Thomas, who is currently the only black member of the Supreme Court, made his remarks on race during a speech at Palm Beach Atlantic University, according to Yahoo News’ Chris Moody. Contrary to the stereotype of southerners as racist, Thomas said he has overcome more discrimination in the North than in the South.

“The worst I have been treated was by northern liberal elites,” he said. “The absolute worst I have ever been treated. The worst things that have been done to me, the worst things that have been said about me, by northern liberal elites, not by the people of Savannah, Georgia.”

Thomas is no stranger to actual racism. Throughout his career he has been called an “Uncle Tom” — a derogatory term for a black person who is perceived as being subservient to white people–by liberals who don’t like his conservative policies. Last June, Minnesota state Rep. Ryan Winkler, a Democrat, called Thomas an Uncle Tom, although he later apologized and said he didn’t know the phrase was considered derogatory.

Thomas also told Palm Beach Atlantic University students that obsession over trivial identity-based sleights has reached an all-time high.

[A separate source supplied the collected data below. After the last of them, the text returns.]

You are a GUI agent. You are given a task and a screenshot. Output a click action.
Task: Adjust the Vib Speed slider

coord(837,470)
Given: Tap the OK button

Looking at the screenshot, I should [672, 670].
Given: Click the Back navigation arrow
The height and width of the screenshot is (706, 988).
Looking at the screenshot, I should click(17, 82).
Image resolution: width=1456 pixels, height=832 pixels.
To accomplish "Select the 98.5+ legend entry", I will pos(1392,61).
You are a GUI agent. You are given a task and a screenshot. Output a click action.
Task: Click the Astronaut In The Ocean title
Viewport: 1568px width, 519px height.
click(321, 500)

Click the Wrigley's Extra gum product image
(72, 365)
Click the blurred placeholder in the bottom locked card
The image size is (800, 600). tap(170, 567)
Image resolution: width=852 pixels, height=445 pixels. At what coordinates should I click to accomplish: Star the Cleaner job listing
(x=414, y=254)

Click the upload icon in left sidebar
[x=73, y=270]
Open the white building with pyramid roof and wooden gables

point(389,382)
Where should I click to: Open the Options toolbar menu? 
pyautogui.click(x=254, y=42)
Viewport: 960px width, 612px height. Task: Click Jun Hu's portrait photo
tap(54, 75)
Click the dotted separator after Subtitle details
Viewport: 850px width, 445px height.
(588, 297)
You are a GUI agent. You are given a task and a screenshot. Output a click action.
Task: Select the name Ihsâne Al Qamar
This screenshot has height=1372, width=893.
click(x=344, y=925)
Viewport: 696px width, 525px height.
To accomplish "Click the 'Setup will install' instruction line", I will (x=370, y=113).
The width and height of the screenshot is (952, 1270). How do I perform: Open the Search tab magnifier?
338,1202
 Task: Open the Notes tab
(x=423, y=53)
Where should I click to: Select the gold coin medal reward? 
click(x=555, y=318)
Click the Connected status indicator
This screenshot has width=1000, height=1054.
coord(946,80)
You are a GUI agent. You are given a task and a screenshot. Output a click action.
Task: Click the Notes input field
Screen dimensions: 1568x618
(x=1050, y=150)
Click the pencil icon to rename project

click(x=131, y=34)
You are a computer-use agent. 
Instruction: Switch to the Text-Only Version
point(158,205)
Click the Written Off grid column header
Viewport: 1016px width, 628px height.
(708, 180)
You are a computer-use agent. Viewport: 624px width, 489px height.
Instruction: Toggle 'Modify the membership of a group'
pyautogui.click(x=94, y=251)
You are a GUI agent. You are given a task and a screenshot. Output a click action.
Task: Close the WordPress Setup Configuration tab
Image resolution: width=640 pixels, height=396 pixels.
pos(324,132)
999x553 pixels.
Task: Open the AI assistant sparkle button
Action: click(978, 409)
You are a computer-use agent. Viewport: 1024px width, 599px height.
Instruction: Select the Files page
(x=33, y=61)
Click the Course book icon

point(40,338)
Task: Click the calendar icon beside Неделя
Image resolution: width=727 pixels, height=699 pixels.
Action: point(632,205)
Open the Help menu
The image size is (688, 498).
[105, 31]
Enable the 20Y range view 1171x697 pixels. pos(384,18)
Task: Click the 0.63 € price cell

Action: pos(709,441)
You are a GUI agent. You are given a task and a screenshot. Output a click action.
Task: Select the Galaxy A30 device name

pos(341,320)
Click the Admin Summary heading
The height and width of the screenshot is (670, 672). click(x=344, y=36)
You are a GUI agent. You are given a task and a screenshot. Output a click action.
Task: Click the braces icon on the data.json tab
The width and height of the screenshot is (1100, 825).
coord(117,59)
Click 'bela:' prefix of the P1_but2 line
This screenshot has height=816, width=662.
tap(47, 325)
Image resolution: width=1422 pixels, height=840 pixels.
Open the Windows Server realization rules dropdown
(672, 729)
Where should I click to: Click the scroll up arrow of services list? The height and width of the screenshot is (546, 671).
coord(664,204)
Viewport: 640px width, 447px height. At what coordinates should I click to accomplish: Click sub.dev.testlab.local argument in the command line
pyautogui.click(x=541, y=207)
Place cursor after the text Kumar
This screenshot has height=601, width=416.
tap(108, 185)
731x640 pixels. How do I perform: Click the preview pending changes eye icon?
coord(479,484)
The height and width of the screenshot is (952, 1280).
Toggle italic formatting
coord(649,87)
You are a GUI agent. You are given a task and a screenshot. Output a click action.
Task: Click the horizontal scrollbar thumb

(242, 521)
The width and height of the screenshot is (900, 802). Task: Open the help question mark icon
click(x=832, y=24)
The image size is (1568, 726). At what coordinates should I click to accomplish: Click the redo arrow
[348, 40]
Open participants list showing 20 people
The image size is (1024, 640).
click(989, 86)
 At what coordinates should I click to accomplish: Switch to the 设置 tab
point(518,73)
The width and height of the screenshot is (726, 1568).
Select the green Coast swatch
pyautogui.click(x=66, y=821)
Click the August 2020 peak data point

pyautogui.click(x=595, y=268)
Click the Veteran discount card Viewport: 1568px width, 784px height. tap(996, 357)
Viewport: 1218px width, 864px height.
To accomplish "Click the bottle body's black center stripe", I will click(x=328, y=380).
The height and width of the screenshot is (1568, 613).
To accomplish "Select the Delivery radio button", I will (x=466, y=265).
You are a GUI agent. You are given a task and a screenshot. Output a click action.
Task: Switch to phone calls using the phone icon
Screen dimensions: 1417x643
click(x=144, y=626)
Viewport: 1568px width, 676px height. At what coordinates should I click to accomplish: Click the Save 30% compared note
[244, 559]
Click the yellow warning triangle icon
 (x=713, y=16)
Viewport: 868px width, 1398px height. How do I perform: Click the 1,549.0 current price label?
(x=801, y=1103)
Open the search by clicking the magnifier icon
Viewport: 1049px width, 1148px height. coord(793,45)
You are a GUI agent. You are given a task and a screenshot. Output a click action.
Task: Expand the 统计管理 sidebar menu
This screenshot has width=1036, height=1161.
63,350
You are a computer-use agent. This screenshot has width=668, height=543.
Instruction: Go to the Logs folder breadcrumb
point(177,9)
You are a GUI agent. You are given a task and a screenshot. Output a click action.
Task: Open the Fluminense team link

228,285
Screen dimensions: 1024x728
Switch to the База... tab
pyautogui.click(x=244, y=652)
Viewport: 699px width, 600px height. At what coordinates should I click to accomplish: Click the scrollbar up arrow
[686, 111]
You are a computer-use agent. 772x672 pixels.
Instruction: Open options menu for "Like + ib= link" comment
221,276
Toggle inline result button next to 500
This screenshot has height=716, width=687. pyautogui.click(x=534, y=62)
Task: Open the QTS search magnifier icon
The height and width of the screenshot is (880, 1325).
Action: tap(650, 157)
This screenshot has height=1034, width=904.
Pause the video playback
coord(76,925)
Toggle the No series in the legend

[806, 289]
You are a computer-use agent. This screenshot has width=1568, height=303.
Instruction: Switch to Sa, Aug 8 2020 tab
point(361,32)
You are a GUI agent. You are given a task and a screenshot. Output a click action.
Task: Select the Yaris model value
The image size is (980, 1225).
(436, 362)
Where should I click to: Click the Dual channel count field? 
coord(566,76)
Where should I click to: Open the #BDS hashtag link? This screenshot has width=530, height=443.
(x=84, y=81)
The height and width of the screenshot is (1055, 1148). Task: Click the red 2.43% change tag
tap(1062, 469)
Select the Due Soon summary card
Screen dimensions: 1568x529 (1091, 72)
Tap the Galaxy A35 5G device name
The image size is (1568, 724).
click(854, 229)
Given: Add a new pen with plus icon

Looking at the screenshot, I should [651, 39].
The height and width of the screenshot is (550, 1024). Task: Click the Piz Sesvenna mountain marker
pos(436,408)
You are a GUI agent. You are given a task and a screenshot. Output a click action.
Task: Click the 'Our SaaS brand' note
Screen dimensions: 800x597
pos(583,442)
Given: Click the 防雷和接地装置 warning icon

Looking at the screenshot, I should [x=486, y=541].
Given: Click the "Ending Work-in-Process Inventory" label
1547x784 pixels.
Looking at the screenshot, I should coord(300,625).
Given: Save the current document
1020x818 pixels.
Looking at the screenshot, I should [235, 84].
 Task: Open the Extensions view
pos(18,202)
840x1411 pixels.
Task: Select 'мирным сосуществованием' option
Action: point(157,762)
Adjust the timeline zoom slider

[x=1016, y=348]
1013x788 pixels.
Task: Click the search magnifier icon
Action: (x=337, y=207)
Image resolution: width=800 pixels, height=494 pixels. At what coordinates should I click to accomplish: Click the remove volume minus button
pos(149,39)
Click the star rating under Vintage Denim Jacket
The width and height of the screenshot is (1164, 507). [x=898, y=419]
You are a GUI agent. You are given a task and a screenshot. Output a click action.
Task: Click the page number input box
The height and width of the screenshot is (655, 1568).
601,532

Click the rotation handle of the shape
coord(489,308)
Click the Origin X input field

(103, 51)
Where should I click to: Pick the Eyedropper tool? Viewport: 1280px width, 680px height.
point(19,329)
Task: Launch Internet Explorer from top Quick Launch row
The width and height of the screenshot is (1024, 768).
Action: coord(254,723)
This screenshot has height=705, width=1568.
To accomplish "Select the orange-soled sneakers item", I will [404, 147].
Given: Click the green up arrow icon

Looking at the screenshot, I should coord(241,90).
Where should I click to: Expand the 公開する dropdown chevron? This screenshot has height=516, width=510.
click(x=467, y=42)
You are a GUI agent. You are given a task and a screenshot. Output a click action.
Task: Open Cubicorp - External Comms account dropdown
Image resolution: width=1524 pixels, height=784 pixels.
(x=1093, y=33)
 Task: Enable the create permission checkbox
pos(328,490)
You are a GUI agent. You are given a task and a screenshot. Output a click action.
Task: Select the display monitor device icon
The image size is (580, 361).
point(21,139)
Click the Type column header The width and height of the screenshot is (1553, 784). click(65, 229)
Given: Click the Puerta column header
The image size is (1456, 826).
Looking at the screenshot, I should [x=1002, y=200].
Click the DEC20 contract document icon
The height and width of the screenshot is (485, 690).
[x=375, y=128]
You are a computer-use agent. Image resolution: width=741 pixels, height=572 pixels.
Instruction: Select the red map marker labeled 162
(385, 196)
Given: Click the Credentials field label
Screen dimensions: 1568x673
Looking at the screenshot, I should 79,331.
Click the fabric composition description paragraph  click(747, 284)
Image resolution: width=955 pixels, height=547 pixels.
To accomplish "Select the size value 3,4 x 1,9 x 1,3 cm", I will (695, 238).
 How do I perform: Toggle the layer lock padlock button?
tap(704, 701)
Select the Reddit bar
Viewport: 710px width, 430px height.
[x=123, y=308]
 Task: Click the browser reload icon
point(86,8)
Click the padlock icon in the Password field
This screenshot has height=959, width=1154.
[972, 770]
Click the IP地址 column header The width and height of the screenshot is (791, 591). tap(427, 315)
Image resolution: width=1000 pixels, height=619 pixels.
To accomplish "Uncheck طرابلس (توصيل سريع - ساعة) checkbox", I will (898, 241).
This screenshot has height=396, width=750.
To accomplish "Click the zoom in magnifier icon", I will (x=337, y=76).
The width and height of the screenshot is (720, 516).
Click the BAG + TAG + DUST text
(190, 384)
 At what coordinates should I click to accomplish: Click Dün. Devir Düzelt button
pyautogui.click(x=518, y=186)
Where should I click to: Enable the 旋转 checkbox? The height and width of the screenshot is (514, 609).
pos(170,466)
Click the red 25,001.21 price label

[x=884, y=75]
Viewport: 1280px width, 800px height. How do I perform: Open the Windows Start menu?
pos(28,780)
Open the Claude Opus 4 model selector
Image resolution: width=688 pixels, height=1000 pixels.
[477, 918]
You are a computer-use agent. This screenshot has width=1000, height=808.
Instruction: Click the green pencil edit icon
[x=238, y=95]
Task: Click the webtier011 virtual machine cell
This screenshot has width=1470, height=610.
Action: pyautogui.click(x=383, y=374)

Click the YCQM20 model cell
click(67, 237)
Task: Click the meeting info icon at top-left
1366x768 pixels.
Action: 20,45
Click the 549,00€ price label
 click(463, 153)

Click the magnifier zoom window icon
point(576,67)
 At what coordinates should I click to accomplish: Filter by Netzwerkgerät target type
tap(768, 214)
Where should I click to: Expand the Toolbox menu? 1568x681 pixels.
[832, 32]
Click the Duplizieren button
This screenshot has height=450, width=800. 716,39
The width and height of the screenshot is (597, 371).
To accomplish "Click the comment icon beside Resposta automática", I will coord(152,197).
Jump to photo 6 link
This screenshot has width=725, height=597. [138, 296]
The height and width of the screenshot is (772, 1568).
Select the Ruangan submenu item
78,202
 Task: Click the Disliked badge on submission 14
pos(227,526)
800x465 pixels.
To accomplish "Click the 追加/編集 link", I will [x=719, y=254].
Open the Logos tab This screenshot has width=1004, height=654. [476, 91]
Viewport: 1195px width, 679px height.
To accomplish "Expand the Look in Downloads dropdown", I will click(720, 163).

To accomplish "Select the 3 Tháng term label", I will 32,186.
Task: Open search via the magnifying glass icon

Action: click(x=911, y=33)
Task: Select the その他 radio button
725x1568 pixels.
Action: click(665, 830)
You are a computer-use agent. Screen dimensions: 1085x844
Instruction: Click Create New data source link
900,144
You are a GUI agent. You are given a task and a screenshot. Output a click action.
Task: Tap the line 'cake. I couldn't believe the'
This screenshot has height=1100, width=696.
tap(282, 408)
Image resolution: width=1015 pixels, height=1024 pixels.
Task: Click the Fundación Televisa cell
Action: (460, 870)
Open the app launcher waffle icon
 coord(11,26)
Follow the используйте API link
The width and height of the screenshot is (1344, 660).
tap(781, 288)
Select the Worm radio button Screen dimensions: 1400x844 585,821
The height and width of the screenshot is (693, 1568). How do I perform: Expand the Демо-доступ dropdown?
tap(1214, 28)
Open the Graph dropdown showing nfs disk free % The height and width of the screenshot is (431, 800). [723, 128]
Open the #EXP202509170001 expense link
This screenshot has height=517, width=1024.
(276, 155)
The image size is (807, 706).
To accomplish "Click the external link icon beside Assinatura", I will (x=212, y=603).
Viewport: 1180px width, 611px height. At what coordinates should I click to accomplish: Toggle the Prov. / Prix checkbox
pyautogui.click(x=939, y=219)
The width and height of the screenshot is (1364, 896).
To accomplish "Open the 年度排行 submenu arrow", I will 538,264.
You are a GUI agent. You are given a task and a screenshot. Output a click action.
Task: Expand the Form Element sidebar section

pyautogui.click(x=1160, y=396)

“My sadness is that we are probably today more race and difference-conscious than I was in the 1960s when I went to school,” he said. “To my knowledge, I was the first black kid in Savannah, Georgia, to go to a white school. Rarely did the issue of race come up. Now, name a day it doesn’t come up. Differences in race, differences in sex, somebody doesn’t look at you right, somebody says something. Everybody is sensitive. If I had been as sensitive as that in the 1960s, I’d still be in Savannah. Every person in this room has endured a slight. Every person. Somebody has said something that has hurt their feelings or did something to them — left them out. That’s a part of the deal.”

Nowhere are Thomas’s observations on racial obsession more apropos than American university campuses. At the University of Michigan, for instance, minority students recently cited a black student feeling left out during group assignments as evidence of campus-wide racism. (RELATED: UMich meets demands of black students who threatened ‘physical action’)

The minority student group asked administrators to address the problem by approving a $300,000 renovation of the UM multicultural center. Administrators complied within one week.